__PROVIDED TEXT__:
Content-Transfer-Encoding: quoted-printable
MIME-Version: 1.0
X-CFilter-Loop: Reflected
Archived-At: http://mailarchive.ietf.org/arch/msg/spring/TAXul2h_rTT0jD00rOpDaaEqeYo
Cc: "spring@ietf.org" <spring@ietf.org>
Subject: [spring] Comments on Section 2//WG Adoption Call for draft-martin-spring-segment-routing-ipv6-use-cases
X-BeenThere: spring@ietf.org
X-Mailman-Version: 2.1.15
Precedence: list
List-Id: "Stacked Tunnels for Source Routing \(STATUS\)." <spring.ietf.org>
List-Unsubscribe: <https://www.ietf.org/mailman/options/spring>, <mailto:spring-request@ietf.org?subject=unsubscribe>
List-Archive: <http://www.ietf.org/mail-archive/web/spring/>
List-Post: <mailto:spring@ietf.org>
List-Help: <mailto:spring-request@ietf.org?subject=help>
List-Subscribe: <https://www.ietf.org/mailman/listinfo/spring>, <mailto:spring-request@ietf.org?subject=subscribe>
X-List-Received-Date: Thu, 10 Apr 2014 09:25:41 -0000

Alvaro,


Please refer to following comments regarding Section 2 of draft-martin-spring-segment-routing-ipv6-use-cases

'
       To reach the
       same scale, an operator would need to introduce additional
       complexity, such as mechanisms described in
       [I-D.ietf-mpls-seamless-mpls]
'
I have explained the inappropriate involvement of seamless MPLS here in previous comment. Firstly maybe I need the authors explain what's the additional complexity. In order to cope with the scalability issue, label BGP, etc is introduced in seamless MPLS which in my opinion it may be the only major complexity. But it is because of the L2VPN/L3VPN which need the LSP for the host address. If only take into account the reachability of IP, I think using MPLS can also be simple. I wonder for the same scale network like seamless MPLS and L2VPN/L3VPN is also necessary, what is the possible solution based on IPv6 segment routing? Complex configuration on explicit path is introduced for edge devices in the network. Or again, the unproved SDN solution will be proposed to simplify the configuration. But how complex and difficult it may be to control 100,000 access nodes.



'
   Specifically, there are a class of use cases that motivate an IPv6
   data plane.  We identify some fundamental scenarios that, when
   recognized in conjunction, strongly indicate an IPv6 data plane:
'
I would not like to lead to the debate between MPLS fans and MPLS haters. I truly agree there exists the scenarios which only use IPv6 data plane instead of MPLS data plane. But I think the text here conveys a little misleading information. It mainly justfiy IPv6 data plane instead of IPv6 segment routing. IPv6 data plane and IPv6 segment routing are different concepts. When debate with possible fans, we would understand what IPv6 is debating :). According to the draft, if authors try to justify IPv6 data plane, it is enough to take little text to clarify it. More effort should focus on justifying IPv6 segment routing.

(Text and item location entries)

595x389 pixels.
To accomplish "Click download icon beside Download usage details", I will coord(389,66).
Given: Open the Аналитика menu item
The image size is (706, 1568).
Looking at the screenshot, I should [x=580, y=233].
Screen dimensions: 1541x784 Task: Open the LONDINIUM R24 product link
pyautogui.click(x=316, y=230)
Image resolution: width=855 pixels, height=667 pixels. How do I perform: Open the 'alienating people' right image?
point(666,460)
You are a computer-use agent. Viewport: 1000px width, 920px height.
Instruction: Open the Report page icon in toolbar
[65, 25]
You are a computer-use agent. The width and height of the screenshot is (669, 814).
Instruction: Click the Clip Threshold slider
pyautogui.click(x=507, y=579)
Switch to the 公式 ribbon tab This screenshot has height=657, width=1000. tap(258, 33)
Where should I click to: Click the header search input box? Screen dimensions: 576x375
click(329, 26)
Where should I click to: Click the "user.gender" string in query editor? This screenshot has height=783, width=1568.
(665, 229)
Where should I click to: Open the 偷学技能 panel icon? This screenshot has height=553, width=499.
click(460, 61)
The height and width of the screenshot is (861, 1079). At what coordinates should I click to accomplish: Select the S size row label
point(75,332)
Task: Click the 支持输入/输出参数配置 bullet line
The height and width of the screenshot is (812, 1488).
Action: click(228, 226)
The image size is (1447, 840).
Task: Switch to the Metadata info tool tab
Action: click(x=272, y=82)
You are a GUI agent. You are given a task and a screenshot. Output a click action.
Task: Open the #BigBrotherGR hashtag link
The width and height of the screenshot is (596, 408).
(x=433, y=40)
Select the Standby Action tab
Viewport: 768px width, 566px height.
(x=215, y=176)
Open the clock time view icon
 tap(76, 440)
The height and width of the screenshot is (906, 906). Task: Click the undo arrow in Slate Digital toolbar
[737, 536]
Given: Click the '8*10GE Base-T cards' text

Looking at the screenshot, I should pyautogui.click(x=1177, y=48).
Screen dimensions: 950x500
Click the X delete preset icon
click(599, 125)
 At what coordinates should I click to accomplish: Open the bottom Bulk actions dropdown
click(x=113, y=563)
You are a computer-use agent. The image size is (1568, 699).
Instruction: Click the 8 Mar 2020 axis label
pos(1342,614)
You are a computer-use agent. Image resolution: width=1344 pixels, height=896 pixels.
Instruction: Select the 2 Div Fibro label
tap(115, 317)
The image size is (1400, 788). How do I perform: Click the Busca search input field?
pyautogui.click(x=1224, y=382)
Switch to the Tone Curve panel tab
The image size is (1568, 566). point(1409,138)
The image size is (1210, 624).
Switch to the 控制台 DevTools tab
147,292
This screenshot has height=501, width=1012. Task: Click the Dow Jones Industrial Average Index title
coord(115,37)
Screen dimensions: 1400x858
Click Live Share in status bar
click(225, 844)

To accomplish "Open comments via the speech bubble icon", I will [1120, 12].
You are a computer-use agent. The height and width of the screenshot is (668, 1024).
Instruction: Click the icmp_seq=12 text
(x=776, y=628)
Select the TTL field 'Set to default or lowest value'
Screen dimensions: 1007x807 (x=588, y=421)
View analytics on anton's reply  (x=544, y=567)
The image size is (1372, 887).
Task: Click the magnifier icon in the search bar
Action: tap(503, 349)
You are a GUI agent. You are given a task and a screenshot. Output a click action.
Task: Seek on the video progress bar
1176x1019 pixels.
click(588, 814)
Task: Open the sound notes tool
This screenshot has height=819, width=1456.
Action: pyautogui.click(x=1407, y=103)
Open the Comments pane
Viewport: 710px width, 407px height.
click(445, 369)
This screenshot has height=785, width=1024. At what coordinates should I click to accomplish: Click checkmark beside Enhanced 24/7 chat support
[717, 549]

__STATED EXERCISE A__:
Based on the email, is each statement correct? (i) The writer considers IPv6 data plane and IPv6 segment routing to be different concepts. (ii) The writer denies that any scenarios exist which use only an IPv6 data plane. (iii) The writer wants more effort spent on justifying IPv6 segment routing. For each, answer yes or no and quote the words of the email that decide it.
__STATED EXERCISE B__:
Copy the rows exactly, everything from the row containing "has height=783, width=1568." down to the row containing "Action: click(x=272, y=82)".

__EXPECTED ANSWER A__:
(i) Yes: "IPv6 data plane and IPv6 segment routing are different concepts."
(ii) No: "I truly agree there exists the scenarios which only use IPv6 data plane instead of MPLS data plane."
(iii) Yes: "More effort should focus on justifying IPv6 segment routing."

__EXPECTED ANSWER B__:
Where should I click to: Click the "user.gender" string in query editor? This screenshot has height=783, width=1568.
(665, 229)
Where should I click to: Open the 偷学技能 panel icon? This screenshot has height=553, width=499.
click(460, 61)
The height and width of the screenshot is (861, 1079). At what coordinates should I click to accomplish: Select the S size row label
point(75,332)
Task: Click the 支持输入/输出参数配置 bullet line
The height and width of the screenshot is (812, 1488).
Action: click(228, 226)
The image size is (1447, 840).
Task: Switch to the Metadata info tool tab
Action: click(x=272, y=82)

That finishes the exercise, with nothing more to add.